Maroc Gdim Izik en 2010 : de l’assassinat des forces de l’ordre à la manipulation de l’opinion.





Le procès de l’affaire des assassins des forces de l’ordre à Gdeim Izik le 08 novembre 2010 a été ouvert ce lundi 26 décembre devant la Cour d’appel de Rabat (annexe de Salé) mais a été reporté au 23 janvier rapporte le site d’information 360.ma. Ce report a été décidé sur requête de la défense des 25 accusés qui ont demandé du temps pour préparer leurs plaidoiries.
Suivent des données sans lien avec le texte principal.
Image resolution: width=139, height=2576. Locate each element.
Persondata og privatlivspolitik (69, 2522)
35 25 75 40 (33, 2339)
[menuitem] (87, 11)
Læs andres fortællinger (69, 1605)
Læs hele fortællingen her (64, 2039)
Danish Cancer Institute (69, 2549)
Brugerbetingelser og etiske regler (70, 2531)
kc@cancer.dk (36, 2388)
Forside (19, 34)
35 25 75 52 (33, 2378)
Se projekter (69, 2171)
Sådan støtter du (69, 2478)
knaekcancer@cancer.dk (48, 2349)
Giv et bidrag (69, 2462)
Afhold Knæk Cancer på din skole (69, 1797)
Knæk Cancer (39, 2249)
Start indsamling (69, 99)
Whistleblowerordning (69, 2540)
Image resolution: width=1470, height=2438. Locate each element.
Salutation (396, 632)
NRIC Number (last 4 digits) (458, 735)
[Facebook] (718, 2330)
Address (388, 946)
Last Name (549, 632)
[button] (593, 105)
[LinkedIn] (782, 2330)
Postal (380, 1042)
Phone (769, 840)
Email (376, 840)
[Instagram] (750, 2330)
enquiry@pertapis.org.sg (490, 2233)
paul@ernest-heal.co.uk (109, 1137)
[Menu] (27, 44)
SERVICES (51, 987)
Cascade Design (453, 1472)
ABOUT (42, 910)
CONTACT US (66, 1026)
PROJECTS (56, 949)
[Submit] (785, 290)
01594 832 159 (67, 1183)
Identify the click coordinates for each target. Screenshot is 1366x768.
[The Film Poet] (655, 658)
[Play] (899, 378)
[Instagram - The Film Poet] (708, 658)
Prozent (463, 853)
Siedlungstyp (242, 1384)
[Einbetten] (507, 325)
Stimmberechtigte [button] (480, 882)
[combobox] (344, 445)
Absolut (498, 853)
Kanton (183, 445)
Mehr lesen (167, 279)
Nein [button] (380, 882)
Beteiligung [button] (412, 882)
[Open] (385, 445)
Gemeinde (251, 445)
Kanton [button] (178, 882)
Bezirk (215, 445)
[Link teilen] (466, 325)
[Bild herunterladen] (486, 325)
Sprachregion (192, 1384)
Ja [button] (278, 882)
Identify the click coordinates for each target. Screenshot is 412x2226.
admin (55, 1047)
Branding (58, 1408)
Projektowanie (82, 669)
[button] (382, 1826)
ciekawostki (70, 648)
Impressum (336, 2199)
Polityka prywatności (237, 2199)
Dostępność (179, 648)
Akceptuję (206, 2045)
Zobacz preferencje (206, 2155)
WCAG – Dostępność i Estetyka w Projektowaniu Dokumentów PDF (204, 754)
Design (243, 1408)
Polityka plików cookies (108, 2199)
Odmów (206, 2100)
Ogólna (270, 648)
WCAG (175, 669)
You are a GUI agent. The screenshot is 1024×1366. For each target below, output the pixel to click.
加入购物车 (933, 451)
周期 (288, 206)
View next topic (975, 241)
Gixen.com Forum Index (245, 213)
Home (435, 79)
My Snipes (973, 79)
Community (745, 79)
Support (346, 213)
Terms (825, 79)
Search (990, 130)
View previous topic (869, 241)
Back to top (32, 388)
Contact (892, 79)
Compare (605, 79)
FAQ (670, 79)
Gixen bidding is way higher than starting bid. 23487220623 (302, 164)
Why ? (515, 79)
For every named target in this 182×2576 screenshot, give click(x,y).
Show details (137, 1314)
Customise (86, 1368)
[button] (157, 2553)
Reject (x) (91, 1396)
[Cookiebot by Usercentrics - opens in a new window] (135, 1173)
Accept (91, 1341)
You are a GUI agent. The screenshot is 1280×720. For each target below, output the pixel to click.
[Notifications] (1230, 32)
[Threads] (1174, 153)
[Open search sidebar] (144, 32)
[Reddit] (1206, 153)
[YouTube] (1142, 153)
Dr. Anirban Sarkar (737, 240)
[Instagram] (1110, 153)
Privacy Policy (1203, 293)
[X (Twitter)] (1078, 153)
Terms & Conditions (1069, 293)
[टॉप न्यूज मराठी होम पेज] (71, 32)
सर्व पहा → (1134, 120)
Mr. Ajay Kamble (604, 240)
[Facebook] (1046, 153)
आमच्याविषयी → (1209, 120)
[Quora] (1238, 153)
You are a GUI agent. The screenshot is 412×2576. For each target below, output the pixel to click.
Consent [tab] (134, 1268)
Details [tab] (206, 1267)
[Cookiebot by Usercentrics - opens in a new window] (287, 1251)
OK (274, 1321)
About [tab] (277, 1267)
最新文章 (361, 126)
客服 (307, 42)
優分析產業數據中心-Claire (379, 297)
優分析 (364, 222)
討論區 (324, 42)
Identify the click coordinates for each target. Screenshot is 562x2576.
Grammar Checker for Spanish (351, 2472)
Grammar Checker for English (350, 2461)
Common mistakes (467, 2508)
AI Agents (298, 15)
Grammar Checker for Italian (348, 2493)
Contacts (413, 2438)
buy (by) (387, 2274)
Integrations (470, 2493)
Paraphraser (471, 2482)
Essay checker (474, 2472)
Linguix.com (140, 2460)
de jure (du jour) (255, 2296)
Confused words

 Rappel des événements qui ont donné lieu à ce carnage. Il était 7 h du matin, lundi, 8 novembre 2010 quand les forces de sécurité reçurent l'ordre d’intervenir sans armes pour raser le camp de Gdim Izik, après que toutes les voies de dialogue aient été épuisées pour trouver une issue à cette situation somme toute inacceptable. Seulement, les forces de l'ordre ont été empêchées d'accéder au campement et se sont heurtées à une réaction violente de la part d'éléments armés d’armes blanches. Des bouteilles incendiaires (cocktails Molotov) et des bonbonnes de gaz ont été utilisées par ces personnes lors des affrontements. Ces derniers ont dégénéré en manifestations qui ont touché toute la périphérie de Lâayoune. Les manifestants venus du campement en question ont alors mis le feu à plusieurs établissements publics, notamment au Centre régional d'investissement (CRI), au siège du Conseil régional, dans des agences bancaires et de nombreux commerces. Le centre de la ville de Lâayoune n'ayant pas été touché



Pour rappel, le campement avait été dressé le 19 octobre 2010 par des habitants de la région de Laâyoune pour protester contre «la détérioration de leurs conditions de vie et réclamer des emplois et des logements des ONG sur place. Un comité chargé de la coordination avec les autorités avait présenté l'installation de ce campement comme un « acte de protestation sociale ». Sans aucune prétention politique ? Pas sûr. Surtout lorsque la manifestation coïncide avec le début du nouveau round de négociations entre le Maroc et le Polisario. Comble de l'ironie, le Polisario accuse le Maroc d'avoir provoqué ces incidents pour faire échouer les négociations en question.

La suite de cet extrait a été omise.